RECORDS SHOWN:
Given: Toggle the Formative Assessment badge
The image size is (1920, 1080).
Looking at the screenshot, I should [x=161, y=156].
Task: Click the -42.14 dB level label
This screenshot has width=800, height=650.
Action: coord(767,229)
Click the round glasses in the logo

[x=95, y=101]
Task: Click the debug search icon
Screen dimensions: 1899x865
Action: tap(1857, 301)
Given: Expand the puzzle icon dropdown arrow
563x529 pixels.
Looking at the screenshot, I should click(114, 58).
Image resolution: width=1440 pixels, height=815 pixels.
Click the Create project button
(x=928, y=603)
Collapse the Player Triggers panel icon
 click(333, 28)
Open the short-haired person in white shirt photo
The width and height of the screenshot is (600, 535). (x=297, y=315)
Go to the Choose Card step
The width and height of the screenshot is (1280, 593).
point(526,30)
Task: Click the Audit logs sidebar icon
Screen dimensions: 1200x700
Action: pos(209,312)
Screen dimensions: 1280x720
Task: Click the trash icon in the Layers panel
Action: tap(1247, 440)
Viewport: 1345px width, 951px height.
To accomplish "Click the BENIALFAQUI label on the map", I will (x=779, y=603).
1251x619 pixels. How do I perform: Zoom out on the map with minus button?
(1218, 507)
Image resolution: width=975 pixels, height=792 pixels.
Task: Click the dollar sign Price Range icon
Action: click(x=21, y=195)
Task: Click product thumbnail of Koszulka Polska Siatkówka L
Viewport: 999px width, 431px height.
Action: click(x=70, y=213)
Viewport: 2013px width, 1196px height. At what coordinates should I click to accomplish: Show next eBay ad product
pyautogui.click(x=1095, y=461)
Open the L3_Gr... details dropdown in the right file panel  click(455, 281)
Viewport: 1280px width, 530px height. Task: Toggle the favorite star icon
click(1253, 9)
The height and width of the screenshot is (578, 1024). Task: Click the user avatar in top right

WORK REQUEST:
Copy out every record above exactly as written.

OUTPUT FOR THIS TASK:
Given: Toggle the Formative Assessment badge
The image size is (1920, 1080).
Looking at the screenshot, I should [x=161, y=156].
Task: Click the -42.14 dB level label
This screenshot has width=800, height=650.
Action: coord(767,229)
Click the round glasses in the logo

[x=95, y=101]
Task: Click the debug search icon
Screen dimensions: 1899x865
Action: tap(1857, 301)
Given: Expand the puzzle icon dropdown arrow
563x529 pixels.
Looking at the screenshot, I should click(114, 58).
Image resolution: width=1440 pixels, height=815 pixels.
Click the Create project button
(x=928, y=603)
Collapse the Player Triggers panel icon
 click(333, 28)
Open the short-haired person in white shirt photo
The width and height of the screenshot is (600, 535). (x=297, y=315)
Go to the Choose Card step
The width and height of the screenshot is (1280, 593).
point(526,30)
Task: Click the Audit logs sidebar icon
Screen dimensions: 1200x700
Action: pos(209,312)
Screen dimensions: 1280x720
Task: Click the trash icon in the Layers panel
Action: tap(1247, 440)
Viewport: 1345px width, 951px height.
To accomplish "Click the BENIALFAQUI label on the map", I will (x=779, y=603).
1251x619 pixels. How do I perform: Zoom out on the map with minus button?
(1218, 507)
Image resolution: width=975 pixels, height=792 pixels.
Task: Click the dollar sign Price Range icon
Action: click(x=21, y=195)
Task: Click product thumbnail of Koszulka Polska Siatkówka L
Viewport: 999px width, 431px height.
Action: click(x=70, y=213)
Viewport: 2013px width, 1196px height. At what coordinates should I click to accomplish: Show next eBay ad product
pyautogui.click(x=1095, y=461)
Open the L3_Gr... details dropdown in the right file panel  click(455, 281)
Viewport: 1280px width, 530px height. Task: Toggle the favorite star icon
click(1253, 9)
The height and width of the screenshot is (578, 1024). Task: Click the user avatar in top right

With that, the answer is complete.